New Series: One Thing I Learned This Year by Peggy Spaeth

One Several Important Thing(s) I Learned This Year

The official Ohio state flower is the carnation (a Mediterannean native!) but the official Ohio state wildflower is our native trillium.  This past spring I visited Garden in the Woods and the horticulturist mentioned that white trillium petals turned pink after the flower has been pollinated.   (I didn’t know that!)  Since this is the first year I’ve had trillium in my garden it was the perfect opportunity to observe this beautiful spring ephemeral daily.  These photos track the buds through flowering and setting seed.  Observing the seed case I thought there would be one big seed inside.  I was surprised when it burst open and scattered a whole bunch of shiny brown seeds on the ground. (I didn’t know that!)  I learned it takes up to seven years for trillium rhizomes to produce a flowering plant.  (I didn’t know that!)  If you want to learn more about trillium seed development here is a fascinating article and another about propagation.  Wouldn’t it be great if there was a plant nursery in NE Ohio that propagated our native woodland ephemerals so everyone could enjoy them in their garden?

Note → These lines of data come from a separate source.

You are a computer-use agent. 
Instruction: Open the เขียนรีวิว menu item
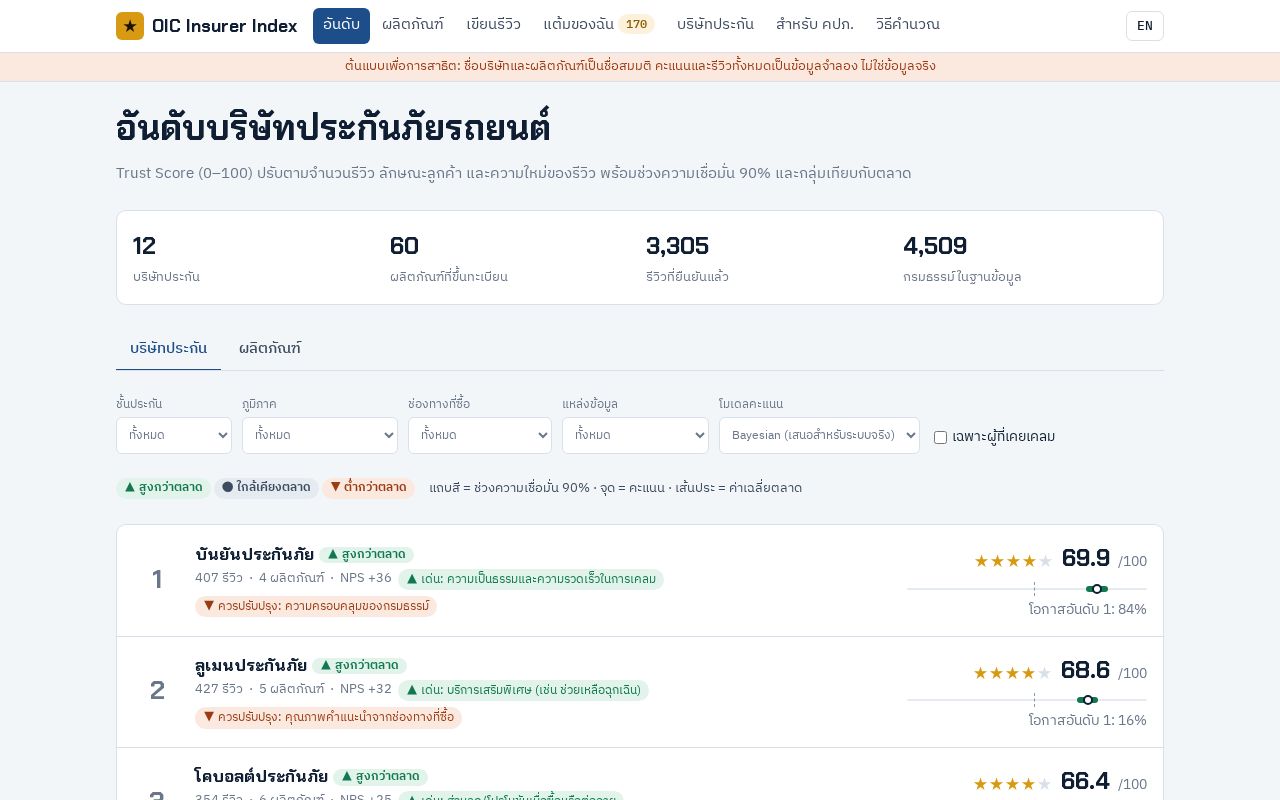pyautogui.click(x=493, y=25)
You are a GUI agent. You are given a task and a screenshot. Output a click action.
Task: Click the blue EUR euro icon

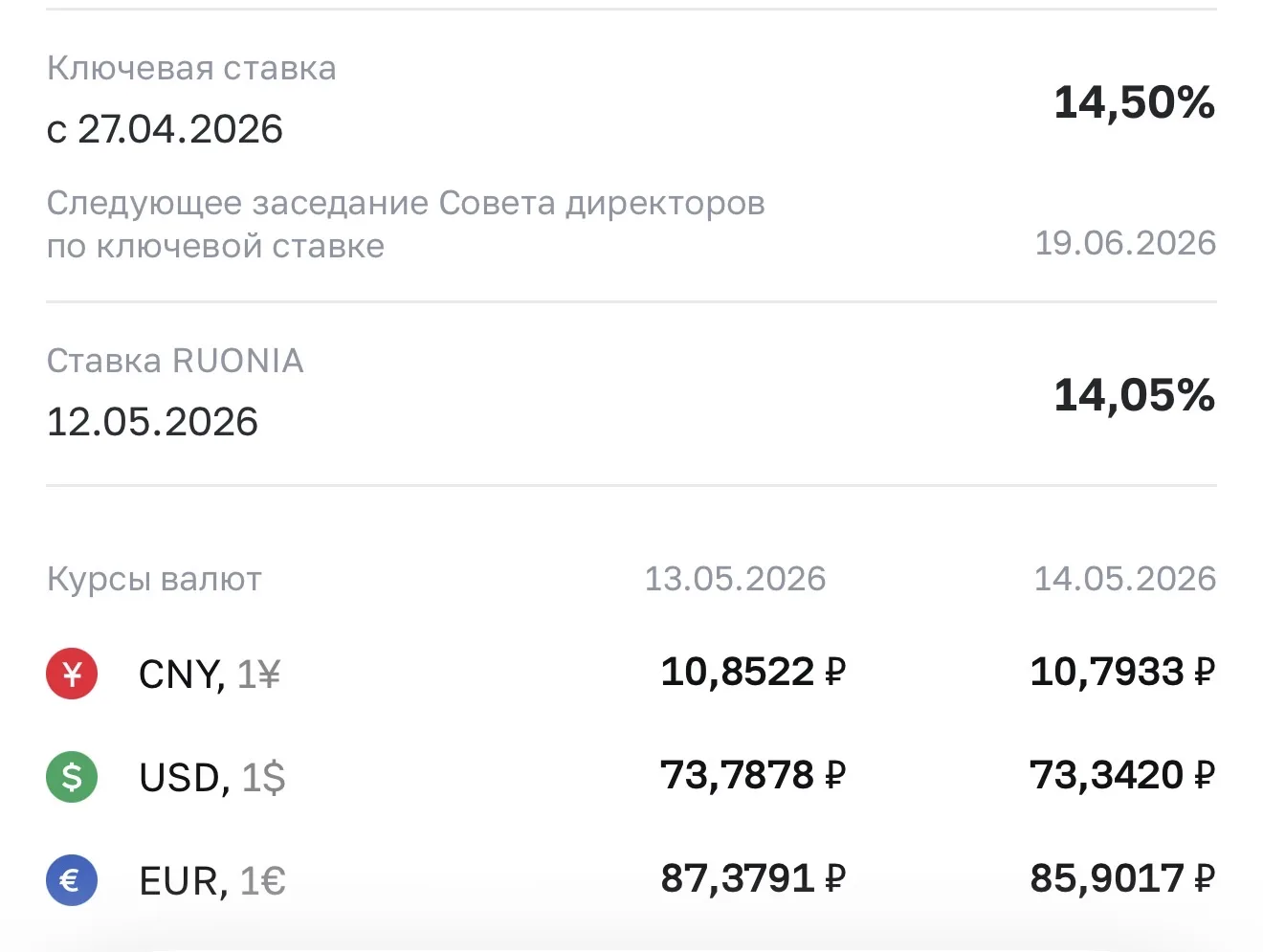click(72, 880)
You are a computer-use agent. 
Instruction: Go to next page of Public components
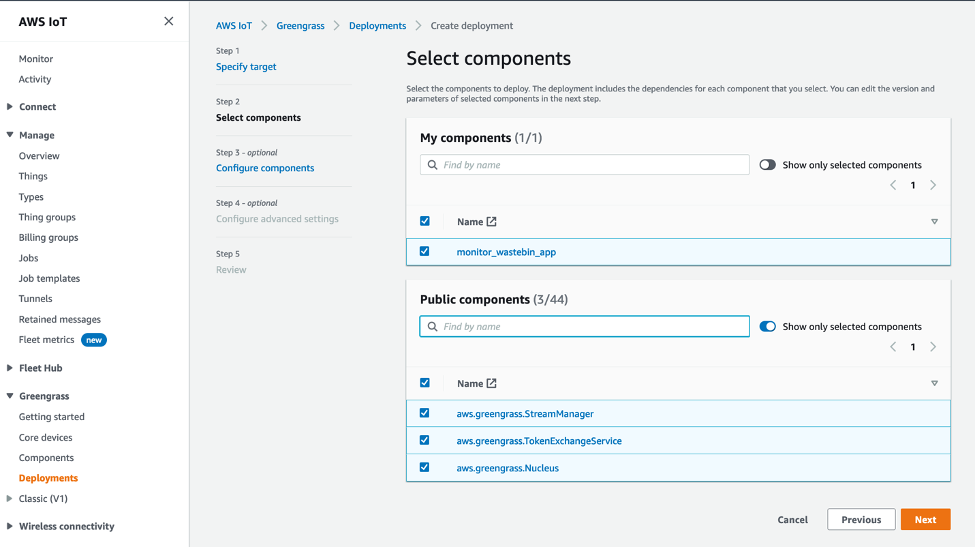933,347
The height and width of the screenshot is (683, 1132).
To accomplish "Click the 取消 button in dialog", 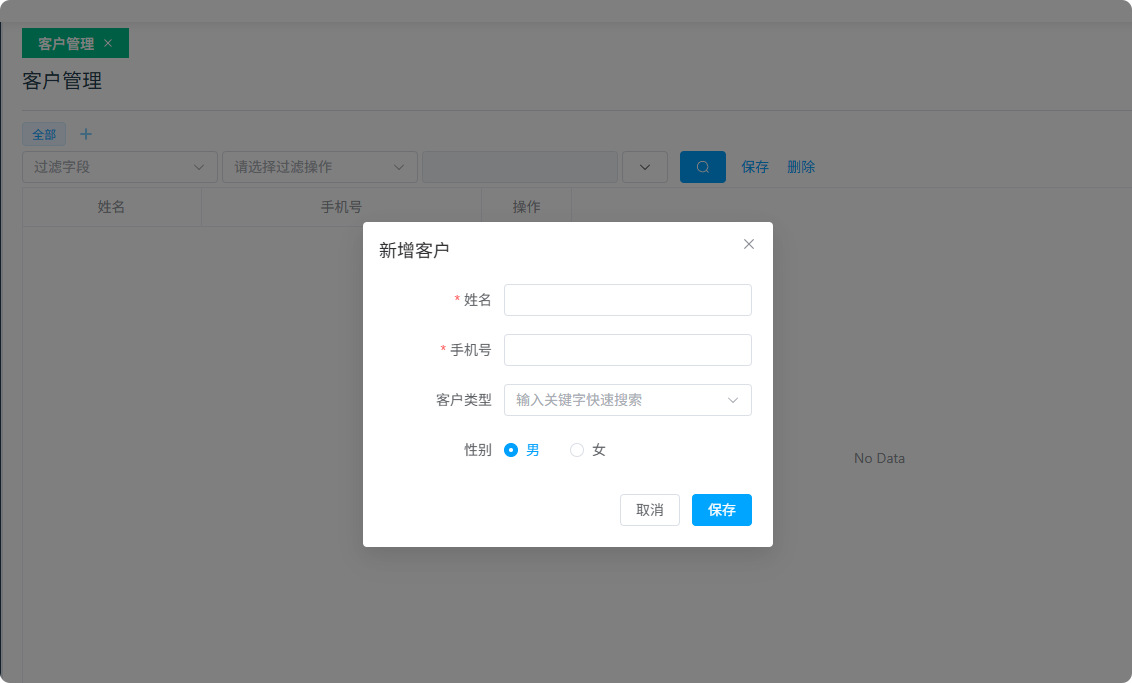I will 650,510.
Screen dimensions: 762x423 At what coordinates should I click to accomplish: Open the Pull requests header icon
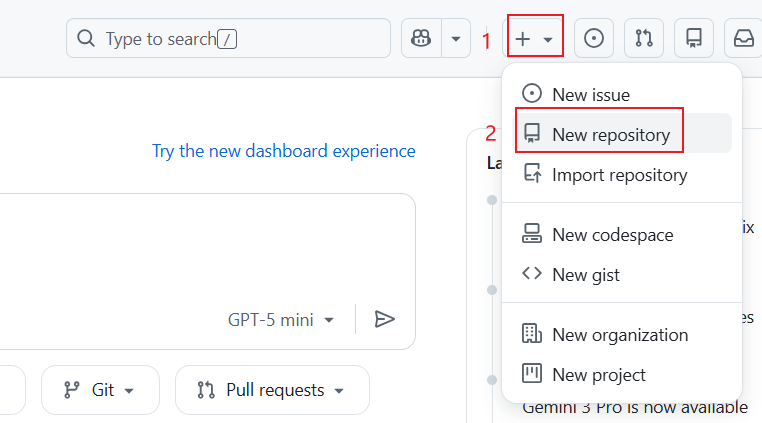644,39
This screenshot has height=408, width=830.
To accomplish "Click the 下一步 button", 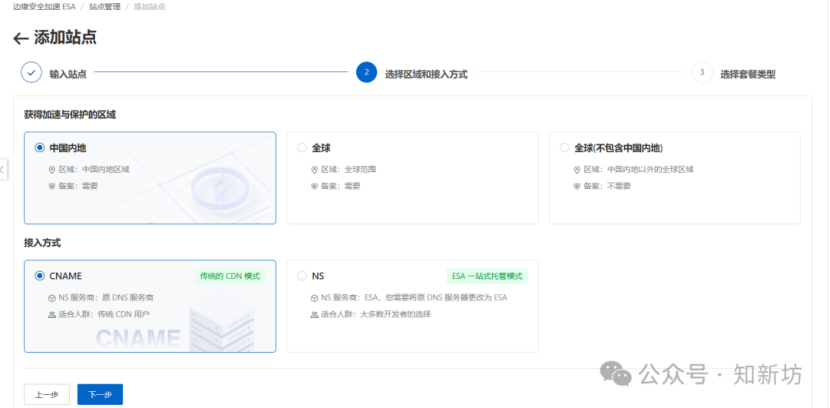I will click(99, 394).
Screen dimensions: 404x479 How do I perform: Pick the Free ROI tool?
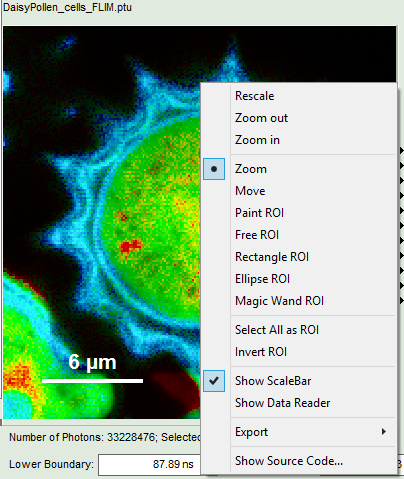pos(257,235)
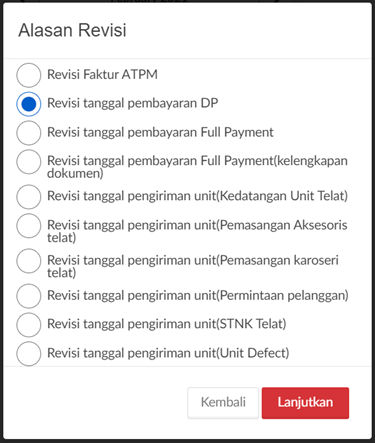Click label text Revisi tanggal pembayaran Full Payment

pyautogui.click(x=160, y=132)
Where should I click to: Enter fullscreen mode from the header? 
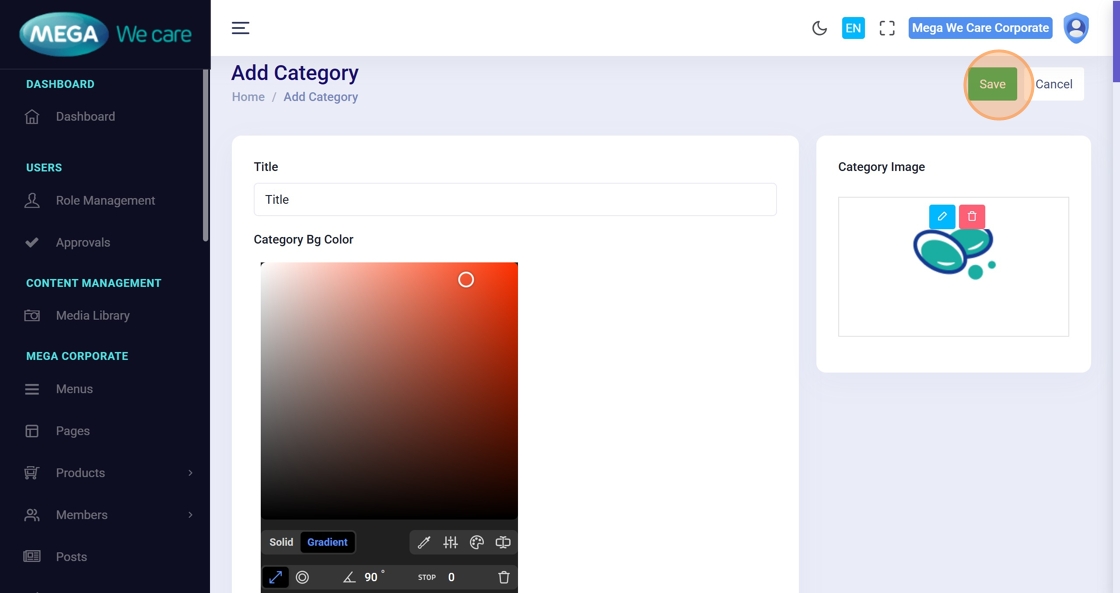click(887, 28)
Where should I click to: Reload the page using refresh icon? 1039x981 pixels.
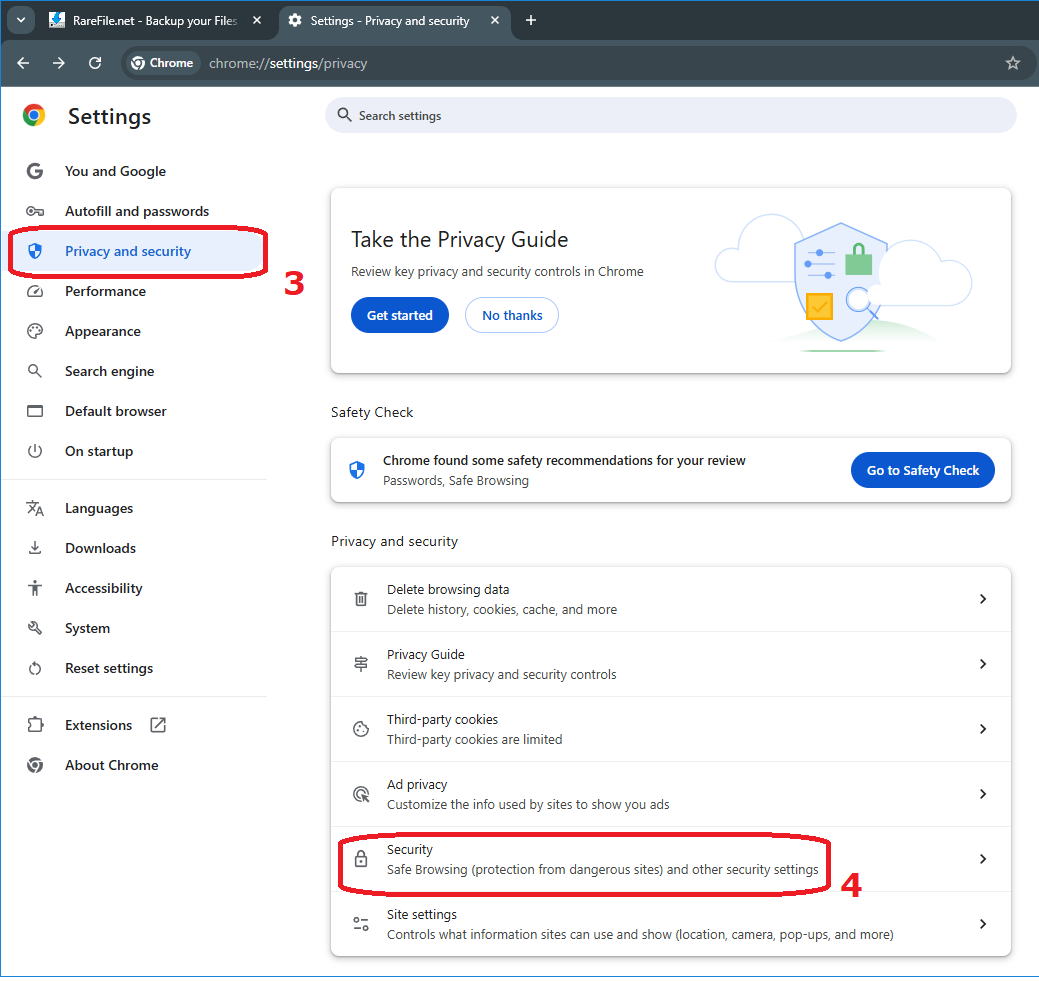(x=95, y=63)
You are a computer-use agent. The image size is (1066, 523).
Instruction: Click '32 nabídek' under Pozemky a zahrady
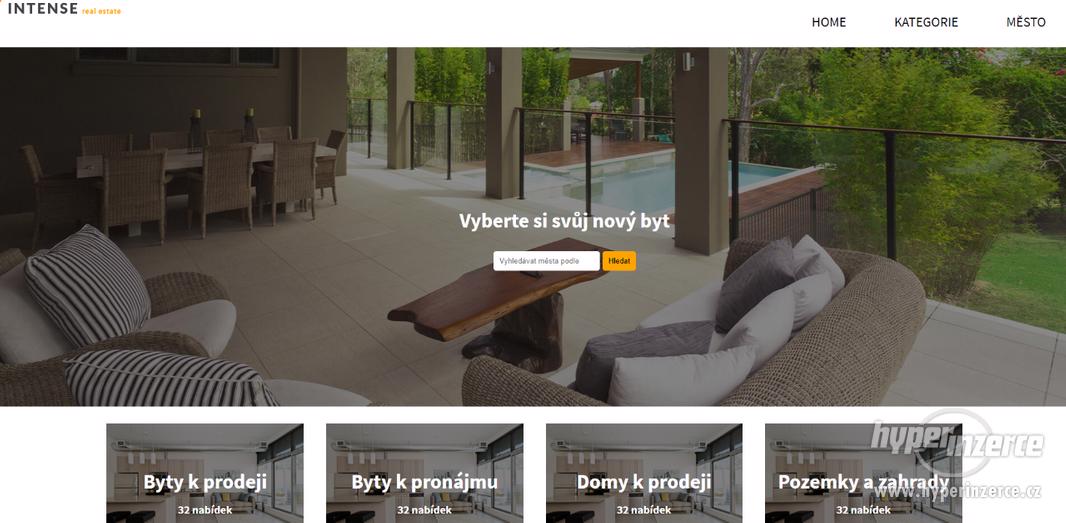[x=863, y=509]

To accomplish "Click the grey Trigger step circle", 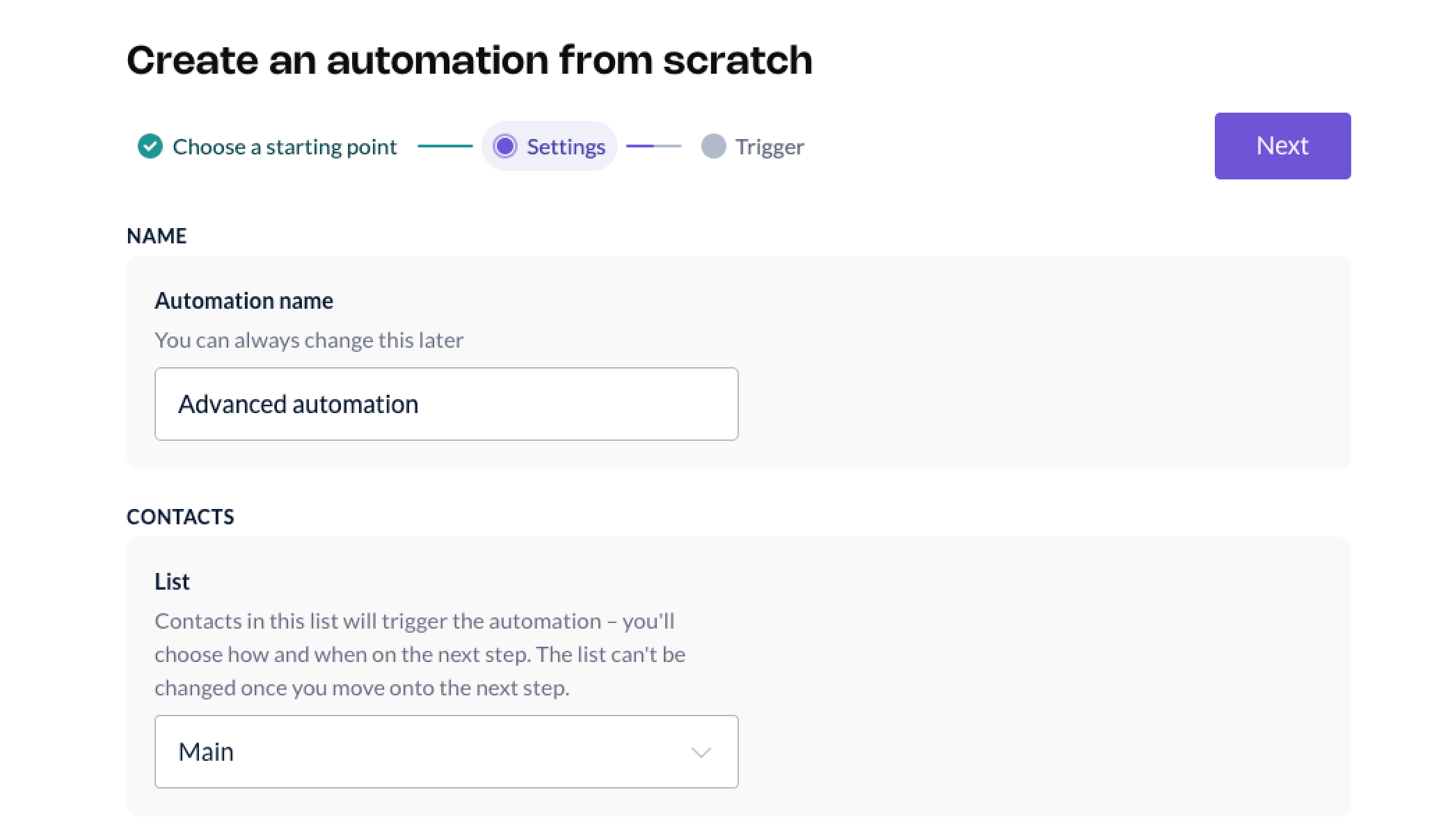I will coord(713,147).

Trillium, white 2015.05.12 Essex
Trillium, white 2015.05.12 Essex

More photos are here.


6 thoughts on “New Series: One Thing I Learned This Year by Peggy Spaeth

  1. Barry Glick sells trillium out of his place in West Virginia, Sunfarm. He raises them, propagates them–sells them at a reasonable price and they always come wrapped carefully in peat moss. He is not in Ohio, but the next best thing.

  2. Native trilliums have been for sale the last few years at the Nature Center at Shaker Lakes Plant Sale in May, along with many other Ohio native spring ephemerals — the sale emphasizes Ohio native plants.

  3. Thank you Peggy. I have often wondered about the Trillium that grow wild in my mother’s woodland garden in Westlake. I may transplant one or two too my garden in Lakewood.